Chemistry Reference
In-Depth Information
There is some overhead in the use of indexes, constraints, triggers,
etc. as discussed here. The overhead is incurred when rows are inserted
or updated in the table. However, the value of this approach is that the
data in the table are well validated and can be searched more reliably
and efficiently. Direct lookups of canonical or stereo SMILES is simple
and quick because of the index on these columns. Using the fingerprint
column speeds up substructure search. Tautomers can be readily selected
using the column of simple graphs.
It might be helpful to delay the creation of the indexes when the
schema is first created and its tables populated. This is especially true if
millions of compounds are to be entered at one time. However, if there are
duplicate structures and the table contains even two rows with the same
isosmi , it will not be possible to create a unique index on the isosmi
column until only a unique set of isosmi values exists. The creation of
a unique index does not fix nonunique values. It simply prevents non-
unique values.
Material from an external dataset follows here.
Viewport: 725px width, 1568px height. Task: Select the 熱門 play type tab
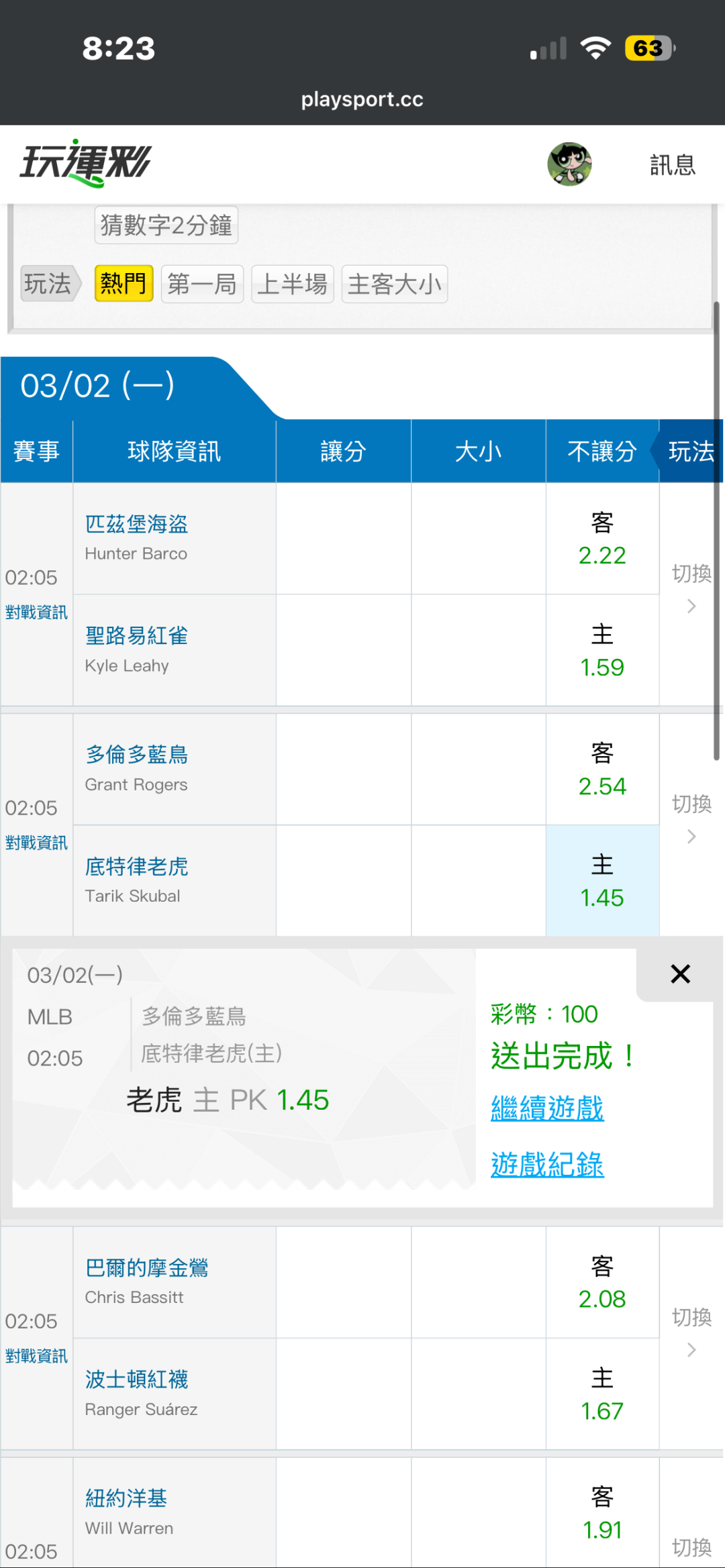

In order to find duplicate structures in a table, the follow-
ing SQL can be used.
Select isosmiles, count(isosmiles) from structure
group by isosmiles having count(isosmiles) > 1;
The use of the group by clause causes all identical values of isosmiles
to be grouped together and processed by the aggregate function count .
For duplicate values of isosmiles , the count will be greater than 1. The
above SQL statement will select these isosmiles .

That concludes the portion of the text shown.